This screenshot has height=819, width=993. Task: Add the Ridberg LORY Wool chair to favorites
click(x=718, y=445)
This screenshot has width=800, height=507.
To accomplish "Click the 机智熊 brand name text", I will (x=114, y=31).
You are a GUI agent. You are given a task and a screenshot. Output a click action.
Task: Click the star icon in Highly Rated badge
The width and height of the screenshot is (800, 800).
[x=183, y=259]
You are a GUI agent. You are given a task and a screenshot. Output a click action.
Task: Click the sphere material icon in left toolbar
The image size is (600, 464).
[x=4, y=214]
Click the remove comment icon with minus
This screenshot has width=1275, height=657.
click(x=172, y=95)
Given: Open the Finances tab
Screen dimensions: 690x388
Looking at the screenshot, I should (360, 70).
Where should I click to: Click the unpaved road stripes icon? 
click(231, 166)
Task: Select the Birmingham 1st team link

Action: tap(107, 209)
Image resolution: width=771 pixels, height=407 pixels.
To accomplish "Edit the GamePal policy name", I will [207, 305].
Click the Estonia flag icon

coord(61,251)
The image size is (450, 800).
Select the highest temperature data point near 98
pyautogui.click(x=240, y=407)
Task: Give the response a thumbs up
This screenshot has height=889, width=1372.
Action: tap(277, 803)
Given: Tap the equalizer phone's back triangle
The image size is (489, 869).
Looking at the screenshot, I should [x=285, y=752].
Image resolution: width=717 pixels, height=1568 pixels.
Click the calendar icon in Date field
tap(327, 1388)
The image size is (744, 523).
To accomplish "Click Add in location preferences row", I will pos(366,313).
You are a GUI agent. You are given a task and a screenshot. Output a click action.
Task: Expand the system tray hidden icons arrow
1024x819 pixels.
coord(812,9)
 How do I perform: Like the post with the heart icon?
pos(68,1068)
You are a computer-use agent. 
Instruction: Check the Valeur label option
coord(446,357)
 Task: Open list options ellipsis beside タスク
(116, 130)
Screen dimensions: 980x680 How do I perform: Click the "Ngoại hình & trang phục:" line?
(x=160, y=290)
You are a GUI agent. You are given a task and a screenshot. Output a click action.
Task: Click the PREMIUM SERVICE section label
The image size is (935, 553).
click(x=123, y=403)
- - -
_Assigned task_
Repeat the material in full. Change nothing.

_Answer box_
This screenshot has height=819, width=993. Task: Add the Ridberg LORY Wool chair to favorites
click(x=718, y=445)
This screenshot has width=800, height=507.
To accomplish "Click the 机智熊 brand name text", I will (x=114, y=31).
You are a GUI agent. You are given a task and a screenshot. Output a click action.
Task: Click the star icon in Highly Rated badge
The width and height of the screenshot is (800, 800).
[x=183, y=259]
You are a GUI agent. You are given a task and a screenshot. Output a click action.
Task: Click the sphere material icon in left toolbar
The image size is (600, 464).
[x=4, y=214]
Click the remove comment icon with minus
This screenshot has width=1275, height=657.
click(x=172, y=95)
Given: Open the Finances tab
Screen dimensions: 690x388
Looking at the screenshot, I should (360, 70).
Where should I click to: Click the unpaved road stripes icon? 
click(231, 166)
Task: Select the Birmingham 1st team link

Action: tap(107, 209)
Image resolution: width=771 pixels, height=407 pixels.
To accomplish "Edit the GamePal policy name", I will [207, 305].
Click the Estonia flag icon

coord(61,251)
The image size is (450, 800).
Select the highest temperature data point near 98
pyautogui.click(x=240, y=407)
Task: Give the response a thumbs up
This screenshot has height=889, width=1372.
Action: tap(277, 803)
Given: Tap the equalizer phone's back triangle
The image size is (489, 869).
Looking at the screenshot, I should [x=285, y=752].
Image resolution: width=717 pixels, height=1568 pixels.
Click the calendar icon in Date field
tap(327, 1388)
The image size is (744, 523).
To accomplish "Click Add in location preferences row", I will pos(366,313).
You are a GUI agent. You are given a task and a screenshot. Output a click action.
Task: Expand the system tray hidden icons arrow
1024x819 pixels.
coord(812,9)
 How do I perform: Like the post with the heart icon?
pos(68,1068)
You are a computer-use agent. 
Instruction: Check the Valeur label option
coord(446,357)
 Task: Open list options ellipsis beside タスク
(116, 130)
Screen dimensions: 980x680 How do I perform: Click the "Ngoại hình & trang phục:" line?
(x=160, y=290)
You are a GUI agent. You are given a task and a screenshot. Output a click action.
Task: Click the PREMIUM SERVICE section label
The image size is (935, 553).
click(x=123, y=403)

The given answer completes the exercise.